- Opening Delimiter -

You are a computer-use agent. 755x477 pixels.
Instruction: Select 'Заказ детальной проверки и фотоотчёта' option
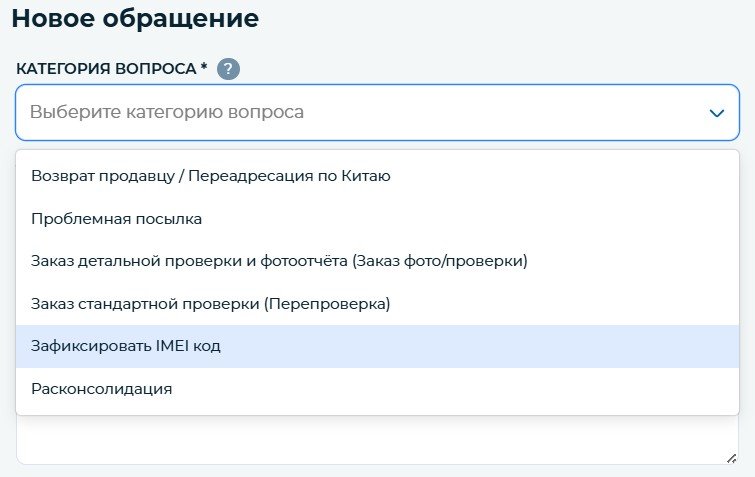[378, 261]
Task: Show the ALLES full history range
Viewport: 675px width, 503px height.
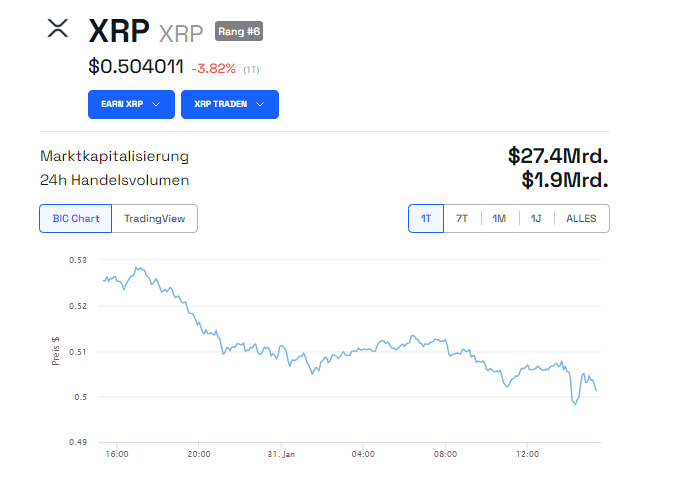Action: point(581,218)
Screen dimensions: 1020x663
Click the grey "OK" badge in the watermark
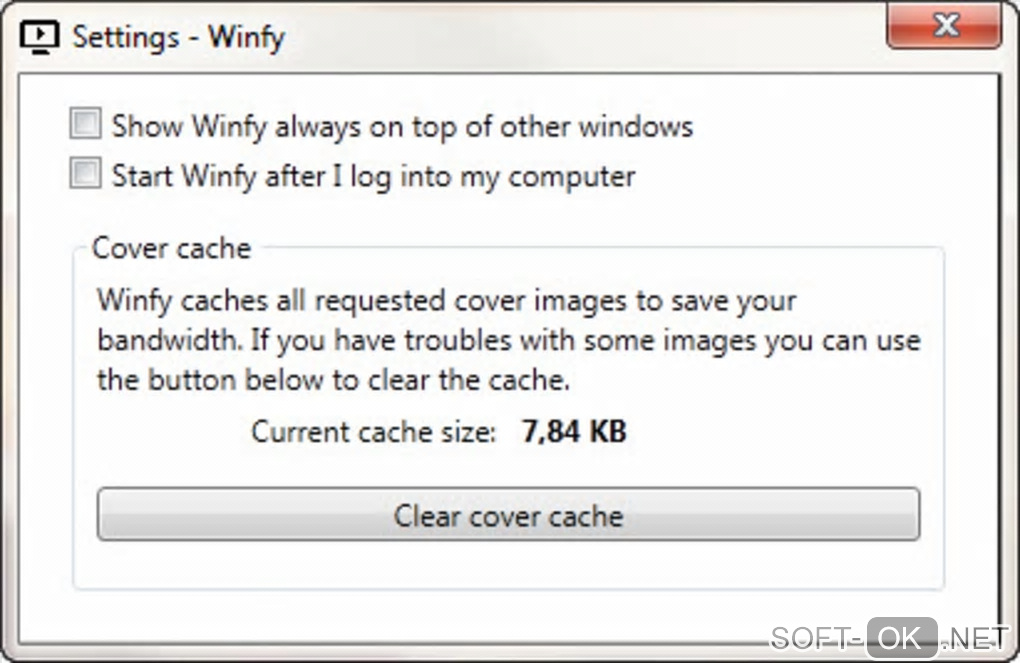click(x=902, y=638)
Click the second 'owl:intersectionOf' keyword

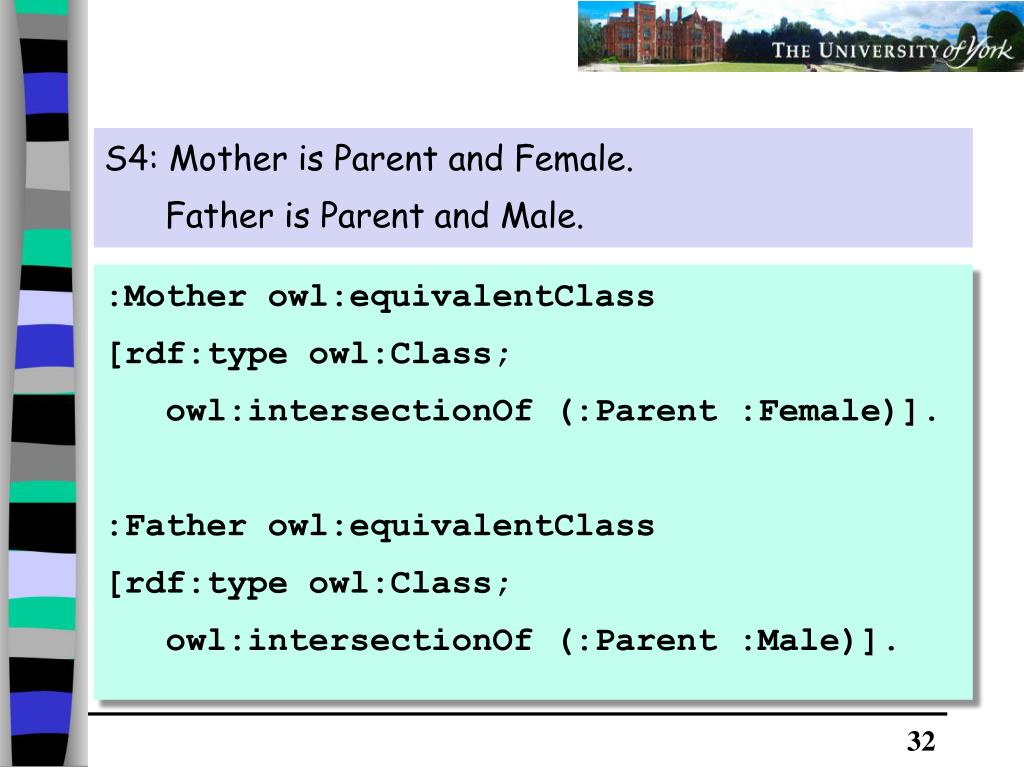[x=349, y=640]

- Closing Delimiter -

WORK TASK
An exact copy of the records above is required, leaving out the pictures.

REPLY TO THE EXERCISE
You are a computer-use agent. 755x477 pixels.
Instruction: Select 'Заказ детальной проверки и фотоотчёта' option
[378, 261]
Task: Show the ALLES full history range
Viewport: 675px width, 503px height.
Action: point(581,218)
Screen dimensions: 1020x663
Click the grey "OK" badge in the watermark
click(x=902, y=638)
Click the second 'owl:intersectionOf' keyword

[x=349, y=640]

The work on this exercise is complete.